For the past 25 years CRK has used water quality monitoring, environmental education programs, and advocating for water conservation to protect Lake Lanier. From water supply and recreation to wastewater assimilation for municipal and industrial dischargers, the lake’s uses are as diverse as the communities which rely on it.

To highlight and grow this work, we’re launching The Clean Lanier Equation, a campaign to celebrate our growing headwaters and Lake Lanier programs. Since 1996, CRK has maintained an office and staff in the headwaters region and dedicated resources to protecting communities upstream of Atlanta. In 2015, we expanded our commitment by opening a larger office in downtown Gainesville staffed by two full-time employees and a water quality laboratory.

“Every week, CRK is monitoring water quality, coordinating cleanups that remove tons of garbage from our waters, educating policy makers, and using the law to stop polluters,” says Lee Chadwick, a resident of Lake Lanier and member of CRK’s Board of Directors. “My support will be as everlasting as my appreciation.”
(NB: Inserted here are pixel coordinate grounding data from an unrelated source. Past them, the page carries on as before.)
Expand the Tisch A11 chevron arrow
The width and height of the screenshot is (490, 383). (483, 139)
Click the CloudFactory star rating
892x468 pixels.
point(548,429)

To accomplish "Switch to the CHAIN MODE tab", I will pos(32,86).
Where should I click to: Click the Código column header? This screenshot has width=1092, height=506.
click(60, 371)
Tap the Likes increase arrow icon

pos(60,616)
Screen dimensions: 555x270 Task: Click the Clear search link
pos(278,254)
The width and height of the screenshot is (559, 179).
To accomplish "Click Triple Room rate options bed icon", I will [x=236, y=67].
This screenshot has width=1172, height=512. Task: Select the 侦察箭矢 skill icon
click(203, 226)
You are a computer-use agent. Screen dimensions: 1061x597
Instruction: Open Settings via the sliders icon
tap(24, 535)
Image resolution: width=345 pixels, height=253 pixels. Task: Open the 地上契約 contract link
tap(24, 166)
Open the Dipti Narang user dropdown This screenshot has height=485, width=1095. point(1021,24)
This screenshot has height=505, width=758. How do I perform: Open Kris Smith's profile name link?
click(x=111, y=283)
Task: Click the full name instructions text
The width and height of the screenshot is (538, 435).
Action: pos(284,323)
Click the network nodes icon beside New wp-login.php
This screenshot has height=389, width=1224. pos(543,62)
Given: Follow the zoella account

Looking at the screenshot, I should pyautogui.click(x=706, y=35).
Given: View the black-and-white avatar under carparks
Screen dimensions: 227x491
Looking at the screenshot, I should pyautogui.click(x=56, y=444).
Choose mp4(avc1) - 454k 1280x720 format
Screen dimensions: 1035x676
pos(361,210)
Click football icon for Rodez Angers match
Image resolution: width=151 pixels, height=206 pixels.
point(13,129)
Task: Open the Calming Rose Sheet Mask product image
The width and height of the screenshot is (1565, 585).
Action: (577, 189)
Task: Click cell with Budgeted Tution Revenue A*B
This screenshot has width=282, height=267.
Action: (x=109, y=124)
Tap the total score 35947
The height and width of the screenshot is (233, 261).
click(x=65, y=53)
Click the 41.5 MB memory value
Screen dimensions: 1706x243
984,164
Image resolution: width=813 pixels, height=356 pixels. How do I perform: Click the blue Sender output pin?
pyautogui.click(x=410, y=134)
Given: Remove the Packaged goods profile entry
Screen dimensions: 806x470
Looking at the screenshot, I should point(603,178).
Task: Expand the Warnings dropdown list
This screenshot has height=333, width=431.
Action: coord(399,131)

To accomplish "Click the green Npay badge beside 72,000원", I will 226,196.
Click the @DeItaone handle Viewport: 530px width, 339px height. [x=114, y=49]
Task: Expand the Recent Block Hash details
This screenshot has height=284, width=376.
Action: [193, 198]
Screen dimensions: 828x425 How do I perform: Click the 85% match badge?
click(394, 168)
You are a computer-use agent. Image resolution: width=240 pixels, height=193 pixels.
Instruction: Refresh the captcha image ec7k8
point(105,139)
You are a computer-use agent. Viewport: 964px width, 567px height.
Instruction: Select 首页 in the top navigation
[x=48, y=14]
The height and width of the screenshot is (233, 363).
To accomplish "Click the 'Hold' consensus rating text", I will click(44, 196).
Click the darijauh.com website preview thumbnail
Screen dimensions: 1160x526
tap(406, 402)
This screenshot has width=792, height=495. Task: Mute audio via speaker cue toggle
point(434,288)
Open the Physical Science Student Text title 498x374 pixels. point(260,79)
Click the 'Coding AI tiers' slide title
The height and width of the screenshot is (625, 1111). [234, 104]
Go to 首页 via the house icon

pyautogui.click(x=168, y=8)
Regular water quality monitoring of Lake Lanier is critical to sustaining this resource. Bacteria and nutrient pollution can harm aquatic life in the lake and pose a health risk to swimmers if not properly treated. Our nutrient monitoring program spurred the Georgia Environmental Protection Division to adopt a comprehensive cleanup plan, which we continuously monitor to ensure its effectiveness in reducing pollution and creating a sustainable balance for all lake users.

Through our environmental education programs, CRK invests in the future of the lake. The Lake Lanier Aquatic Learning Center (CRK’s first “floating classroom”) is a partnership with Elachee Nature Science Center and Hall County Parks and Leisure. Together, we have engaged more than 70,000 students and teachers in a one-of-a-kind learning experience. The Clean Lanier Equation will enable our education programs to grow and serve more students and lake-lovers.

Another aspect of long-term stewardship involves enacting sustainable water policies. As the region increases in population, smart water use will ensure a plentiful supply for all residents. CRK advocates at state-wide and local levels for advances in water management methods to secure enough clean water for current and for future generations, and to be resilient when our region faces the next flood or drought.

CRK has dedicated itself to sustaining and improving Lake Lanier for 25 years, and through our multifaceted approach we will continue to grow as we foster more partnerships and engage the headwaters’ communities.